Pts in the no-CAR-T cohort were older (median 73 years vs 62 years post-CAR-T vs 68 years pre-CAR-T), less likely to have primary refractory or early relapse (69% vs 82% post-CART vs 90% pre-CAR-T), and received fewer LOT (median 3 vs 7 post-CAR-T vs 5 pre-CAR-T). In the no-CAR-T cohort, the first novel agent used was pola (n=27, 52%), tafa/len (n=15, 29%), BsAb (n=5, 10%), and lonca (n=5, 10%). For the first novel agent used, the best ORR and CR rate were 44% and 22% (missing n=2), and the median and 1-year EFS were 3.4 months and 20%, respectively. In the post-CAR-T cohort, the median LOT after CAR-T was 1 (range 1-3). The most used novel agent immediately after CAR-T was pola (n=25, 40%), then lonca (n=14, 23%), BsAb (n=13, 21%), and tafa/len (n=10, 16%). For the first novel agent after CAR-T, the best ORR and CR rate were 54% and 31% (missing n=1), and the median and 1-year EFS were 3.1 months and 17%, respectively.
Conclusions
Our study shows poor outcomes with currently approved novel agents, including CD20 BsAb, in post-CAR-T and CAR-T-ineligible pts with modest CR rates and short EFS, and highlights the need for more effective tx options in r/r LBCL. Pola was commonly used as holding/bridging tx before CAR-T, whereas the use of lonca, tafa/len, and CD20 BsAb was mainly limited to post-CAR-T and CAR-T-ineligible patients.

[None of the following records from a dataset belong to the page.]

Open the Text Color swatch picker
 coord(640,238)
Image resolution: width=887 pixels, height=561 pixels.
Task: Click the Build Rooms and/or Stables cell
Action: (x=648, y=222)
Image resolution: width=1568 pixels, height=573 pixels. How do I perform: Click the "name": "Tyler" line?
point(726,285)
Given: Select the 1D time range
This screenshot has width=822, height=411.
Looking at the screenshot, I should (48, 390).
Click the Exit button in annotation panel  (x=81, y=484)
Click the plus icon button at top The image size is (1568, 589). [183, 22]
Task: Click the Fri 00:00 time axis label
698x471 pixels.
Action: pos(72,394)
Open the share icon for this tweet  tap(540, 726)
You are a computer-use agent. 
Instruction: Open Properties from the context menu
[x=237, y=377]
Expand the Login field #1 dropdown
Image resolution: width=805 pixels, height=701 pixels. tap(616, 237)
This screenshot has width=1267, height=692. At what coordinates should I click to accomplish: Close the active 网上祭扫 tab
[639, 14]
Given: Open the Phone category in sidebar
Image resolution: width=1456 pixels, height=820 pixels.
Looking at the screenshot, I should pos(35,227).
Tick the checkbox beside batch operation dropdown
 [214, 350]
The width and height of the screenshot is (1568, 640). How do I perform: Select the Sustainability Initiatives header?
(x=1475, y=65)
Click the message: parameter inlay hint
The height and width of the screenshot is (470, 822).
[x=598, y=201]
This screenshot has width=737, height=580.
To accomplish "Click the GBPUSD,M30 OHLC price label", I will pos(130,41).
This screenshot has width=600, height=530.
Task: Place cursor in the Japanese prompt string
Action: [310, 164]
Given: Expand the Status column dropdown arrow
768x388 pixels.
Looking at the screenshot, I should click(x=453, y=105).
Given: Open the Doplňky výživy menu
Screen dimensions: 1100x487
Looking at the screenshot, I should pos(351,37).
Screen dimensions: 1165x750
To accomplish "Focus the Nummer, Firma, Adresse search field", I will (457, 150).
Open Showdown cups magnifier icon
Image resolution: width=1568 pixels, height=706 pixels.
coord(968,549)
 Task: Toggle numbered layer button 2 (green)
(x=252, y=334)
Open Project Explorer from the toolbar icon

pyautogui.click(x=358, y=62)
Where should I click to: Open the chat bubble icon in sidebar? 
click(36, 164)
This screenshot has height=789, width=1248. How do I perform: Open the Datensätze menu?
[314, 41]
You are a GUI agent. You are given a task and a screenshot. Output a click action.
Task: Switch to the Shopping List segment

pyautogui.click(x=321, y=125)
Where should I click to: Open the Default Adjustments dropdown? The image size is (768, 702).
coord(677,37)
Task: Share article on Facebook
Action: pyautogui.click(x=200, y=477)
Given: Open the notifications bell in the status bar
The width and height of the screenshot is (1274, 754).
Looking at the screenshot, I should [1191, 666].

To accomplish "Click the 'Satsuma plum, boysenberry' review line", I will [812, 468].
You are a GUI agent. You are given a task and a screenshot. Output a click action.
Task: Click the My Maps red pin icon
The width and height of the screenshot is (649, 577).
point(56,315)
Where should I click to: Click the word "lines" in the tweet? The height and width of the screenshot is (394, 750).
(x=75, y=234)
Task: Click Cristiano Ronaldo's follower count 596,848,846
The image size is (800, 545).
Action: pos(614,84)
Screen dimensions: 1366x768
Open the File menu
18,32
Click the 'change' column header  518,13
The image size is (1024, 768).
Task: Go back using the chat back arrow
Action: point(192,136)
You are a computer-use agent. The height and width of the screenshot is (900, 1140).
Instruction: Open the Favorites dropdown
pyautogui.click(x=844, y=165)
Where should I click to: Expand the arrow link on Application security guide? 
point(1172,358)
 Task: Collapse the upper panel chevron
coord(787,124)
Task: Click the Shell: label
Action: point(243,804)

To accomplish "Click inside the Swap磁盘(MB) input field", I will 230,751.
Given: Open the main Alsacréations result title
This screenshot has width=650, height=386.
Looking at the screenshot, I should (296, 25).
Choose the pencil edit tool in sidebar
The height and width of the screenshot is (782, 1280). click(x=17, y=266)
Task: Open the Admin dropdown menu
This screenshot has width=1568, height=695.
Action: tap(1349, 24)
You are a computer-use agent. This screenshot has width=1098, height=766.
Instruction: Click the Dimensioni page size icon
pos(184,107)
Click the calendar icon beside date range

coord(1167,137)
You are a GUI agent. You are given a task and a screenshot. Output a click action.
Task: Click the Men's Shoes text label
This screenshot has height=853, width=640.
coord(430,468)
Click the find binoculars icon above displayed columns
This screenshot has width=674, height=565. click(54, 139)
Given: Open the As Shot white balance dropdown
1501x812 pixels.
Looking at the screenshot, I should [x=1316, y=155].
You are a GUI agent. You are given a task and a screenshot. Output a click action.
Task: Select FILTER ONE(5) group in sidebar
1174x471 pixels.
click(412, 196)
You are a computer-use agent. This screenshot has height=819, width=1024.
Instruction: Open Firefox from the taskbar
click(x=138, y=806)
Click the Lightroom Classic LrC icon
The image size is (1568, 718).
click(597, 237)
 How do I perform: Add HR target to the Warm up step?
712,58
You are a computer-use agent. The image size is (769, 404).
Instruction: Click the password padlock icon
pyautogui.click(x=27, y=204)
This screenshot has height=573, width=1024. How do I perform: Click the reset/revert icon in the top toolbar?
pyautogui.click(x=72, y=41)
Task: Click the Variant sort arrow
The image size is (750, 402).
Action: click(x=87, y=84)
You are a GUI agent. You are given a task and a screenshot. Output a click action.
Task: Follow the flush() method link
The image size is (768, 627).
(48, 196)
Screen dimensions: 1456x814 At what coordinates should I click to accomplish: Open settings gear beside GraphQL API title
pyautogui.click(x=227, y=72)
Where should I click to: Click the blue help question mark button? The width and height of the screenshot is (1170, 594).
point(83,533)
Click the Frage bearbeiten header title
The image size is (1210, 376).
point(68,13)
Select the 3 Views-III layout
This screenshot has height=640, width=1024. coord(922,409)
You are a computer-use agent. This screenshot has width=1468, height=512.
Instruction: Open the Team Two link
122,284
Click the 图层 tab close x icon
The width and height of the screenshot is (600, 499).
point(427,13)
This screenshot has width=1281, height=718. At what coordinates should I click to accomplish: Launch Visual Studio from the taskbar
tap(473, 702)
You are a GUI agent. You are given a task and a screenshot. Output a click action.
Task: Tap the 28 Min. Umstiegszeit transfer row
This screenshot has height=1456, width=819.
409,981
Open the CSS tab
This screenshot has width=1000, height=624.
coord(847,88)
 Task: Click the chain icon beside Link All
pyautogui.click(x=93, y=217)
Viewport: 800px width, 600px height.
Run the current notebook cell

Disclosures: Voorhees: AbbVie: Membership on an entity's Board of Directors or advisory committees, Research Funding; Incyte/Morphosys: Research Funding; Novartis: Consultancy; Recordati: Consultancy, Research Funding; Genmab: Consultancy, Membership on an entity's Board of Directors or advisory committees, Research Funding; Kite: Research Funding; Viracta: Research Funding. Bond: Incyte: Research Funding; Accutar: Research Funding; Kite/Gilead: Research Funding; BMS: Research Funding; Novartis: Consultancy, Research Funding; ADC Therapeutics: Consultancy; GenMab: Research Funding; AstraZeneca: Research Funding; Nurix Therapeutics: Consultancy, Research Funding. Reneau: Celgene: Research Funding; Merck: Research Funding; Mescape: Honoraria; Kyowa Kirin: Research Funding; Incyte: Research Funding; Corvus Pharmaceuticals: Research Funding; Acrotech biopharma: Consultancy; Kymera Therapeutics: Research Funding. Brammer: Secura Bio, INc.: Consultancy; Incyte: Other: Trial Support, Research Funding. Christian: Millenium: Research Funding; Genentech: Research Funding; Acerta: Research Funding; Astra Zeneca: Honoraria; Ipsen: Honoraria; Bristol Myers Squibb: Research Funding. Baiocchi: Prelude Therapeutics: Other: Advisory Board, Research Funding; Agenus: Other: Involved in supply of drug (vaccine) and product development; Codiak Biosciences: Research Funding; ATARABio: Consultancy, Other: Advisory Board; Viracta Therapeutics: Consultancy, Current holder of stock options in a privately-held company, Other: Advisory Board. Maddocks: Genentech: Consultancy; BMS: Consultancy; Genmab: Consultancy; Lilly: Consultancy; Gilead/KITE: Consultancy; AstraZeneca: Consultancy; MorphoSys: Consultancy; AbbVie: Consultancy; Janssen: Consultancy; Incyte: Consultancy; ADC Therapeutics: Consultancy. Sawalha: Genmab: Honoraria, Research Funding; AbbVie: Research Funding; ADC: Consultancy; Beigene: Research Funding.